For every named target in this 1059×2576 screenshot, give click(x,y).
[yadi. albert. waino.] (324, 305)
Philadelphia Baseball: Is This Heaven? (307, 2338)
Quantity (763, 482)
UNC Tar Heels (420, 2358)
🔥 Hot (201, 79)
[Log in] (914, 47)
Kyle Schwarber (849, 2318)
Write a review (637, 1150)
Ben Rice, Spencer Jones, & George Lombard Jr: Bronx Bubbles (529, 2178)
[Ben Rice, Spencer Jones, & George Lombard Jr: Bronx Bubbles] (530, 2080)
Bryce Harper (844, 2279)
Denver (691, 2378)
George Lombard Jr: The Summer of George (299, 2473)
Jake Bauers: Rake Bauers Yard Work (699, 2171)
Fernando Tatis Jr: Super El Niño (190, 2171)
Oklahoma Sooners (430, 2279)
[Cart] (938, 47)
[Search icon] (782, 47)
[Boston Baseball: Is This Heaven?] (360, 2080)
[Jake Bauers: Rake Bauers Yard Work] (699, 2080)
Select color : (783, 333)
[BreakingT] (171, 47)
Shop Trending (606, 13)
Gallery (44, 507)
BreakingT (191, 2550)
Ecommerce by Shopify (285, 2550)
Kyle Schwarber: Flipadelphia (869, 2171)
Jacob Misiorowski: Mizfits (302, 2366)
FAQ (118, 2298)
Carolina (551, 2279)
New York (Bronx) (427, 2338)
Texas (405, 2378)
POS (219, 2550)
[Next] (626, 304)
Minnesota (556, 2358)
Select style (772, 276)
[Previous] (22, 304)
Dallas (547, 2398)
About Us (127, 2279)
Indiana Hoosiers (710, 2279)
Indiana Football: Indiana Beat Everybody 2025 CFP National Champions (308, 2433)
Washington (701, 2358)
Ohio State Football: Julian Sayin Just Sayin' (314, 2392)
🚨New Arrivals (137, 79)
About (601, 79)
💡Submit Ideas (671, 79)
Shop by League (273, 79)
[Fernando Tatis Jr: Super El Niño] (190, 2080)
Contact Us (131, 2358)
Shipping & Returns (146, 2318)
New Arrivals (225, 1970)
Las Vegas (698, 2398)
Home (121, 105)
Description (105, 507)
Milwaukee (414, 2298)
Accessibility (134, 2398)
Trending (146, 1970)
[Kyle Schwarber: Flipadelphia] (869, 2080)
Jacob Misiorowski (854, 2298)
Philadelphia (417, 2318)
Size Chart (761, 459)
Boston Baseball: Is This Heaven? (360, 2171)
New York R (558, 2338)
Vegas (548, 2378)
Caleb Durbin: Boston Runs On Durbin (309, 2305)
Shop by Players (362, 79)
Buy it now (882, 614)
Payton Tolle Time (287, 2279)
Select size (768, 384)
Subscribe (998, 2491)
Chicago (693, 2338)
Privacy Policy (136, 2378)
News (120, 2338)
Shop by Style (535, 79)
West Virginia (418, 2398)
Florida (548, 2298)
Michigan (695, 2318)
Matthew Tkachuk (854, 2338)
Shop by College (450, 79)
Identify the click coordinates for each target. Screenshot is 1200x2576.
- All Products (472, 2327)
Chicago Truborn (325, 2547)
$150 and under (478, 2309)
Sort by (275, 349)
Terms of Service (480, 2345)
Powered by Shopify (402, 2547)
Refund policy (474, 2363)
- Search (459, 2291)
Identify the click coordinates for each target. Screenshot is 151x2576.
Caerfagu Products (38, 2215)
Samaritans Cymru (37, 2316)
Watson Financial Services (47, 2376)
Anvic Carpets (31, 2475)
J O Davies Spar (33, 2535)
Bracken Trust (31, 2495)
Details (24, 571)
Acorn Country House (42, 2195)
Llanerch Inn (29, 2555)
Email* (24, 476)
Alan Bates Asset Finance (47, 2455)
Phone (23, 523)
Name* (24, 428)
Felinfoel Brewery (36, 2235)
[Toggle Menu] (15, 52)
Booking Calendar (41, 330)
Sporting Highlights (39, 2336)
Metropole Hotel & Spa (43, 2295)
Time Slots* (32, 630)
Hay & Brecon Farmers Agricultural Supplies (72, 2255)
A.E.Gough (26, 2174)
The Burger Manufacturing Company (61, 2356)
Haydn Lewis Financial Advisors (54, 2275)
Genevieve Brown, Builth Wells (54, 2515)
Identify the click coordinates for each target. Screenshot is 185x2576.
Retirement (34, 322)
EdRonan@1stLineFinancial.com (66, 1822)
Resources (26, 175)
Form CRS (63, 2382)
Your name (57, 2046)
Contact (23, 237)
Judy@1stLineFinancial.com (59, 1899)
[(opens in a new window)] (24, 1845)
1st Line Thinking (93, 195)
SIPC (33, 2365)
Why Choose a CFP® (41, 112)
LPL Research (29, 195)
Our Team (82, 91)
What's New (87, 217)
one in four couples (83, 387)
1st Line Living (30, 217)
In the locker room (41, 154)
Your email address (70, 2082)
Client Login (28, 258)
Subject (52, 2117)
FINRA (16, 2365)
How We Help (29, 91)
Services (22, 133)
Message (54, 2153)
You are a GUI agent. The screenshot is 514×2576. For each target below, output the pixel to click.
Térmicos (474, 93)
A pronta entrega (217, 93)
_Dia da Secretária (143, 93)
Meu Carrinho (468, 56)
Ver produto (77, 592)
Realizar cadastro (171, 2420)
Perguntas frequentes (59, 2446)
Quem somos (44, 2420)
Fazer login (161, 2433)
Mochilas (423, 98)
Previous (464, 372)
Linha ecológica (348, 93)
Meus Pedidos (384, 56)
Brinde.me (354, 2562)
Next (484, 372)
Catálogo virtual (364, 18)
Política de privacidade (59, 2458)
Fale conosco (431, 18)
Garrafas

ACTIVITY: All that belongs in the answer is the run of lines above from the line containing "Gallery (44, 507)" through the line containing "[Previous] (22, 304)", exactly as written.

RESPONSE TO THIS EXERCISE:
Gallery (44, 507)
BreakingT (191, 2550)
Ecommerce by Shopify (285, 2550)
Kyle Schwarber: Flipadelphia (869, 2171)
Jacob Misiorowski: Mizfits (302, 2366)
FAQ (118, 2298)
Carolina (551, 2279)
New York (Bronx) (427, 2338)
Texas (405, 2378)
POS (219, 2550)
[Next] (626, 304)
Minnesota (556, 2358)
Select style (772, 276)
[Previous] (22, 304)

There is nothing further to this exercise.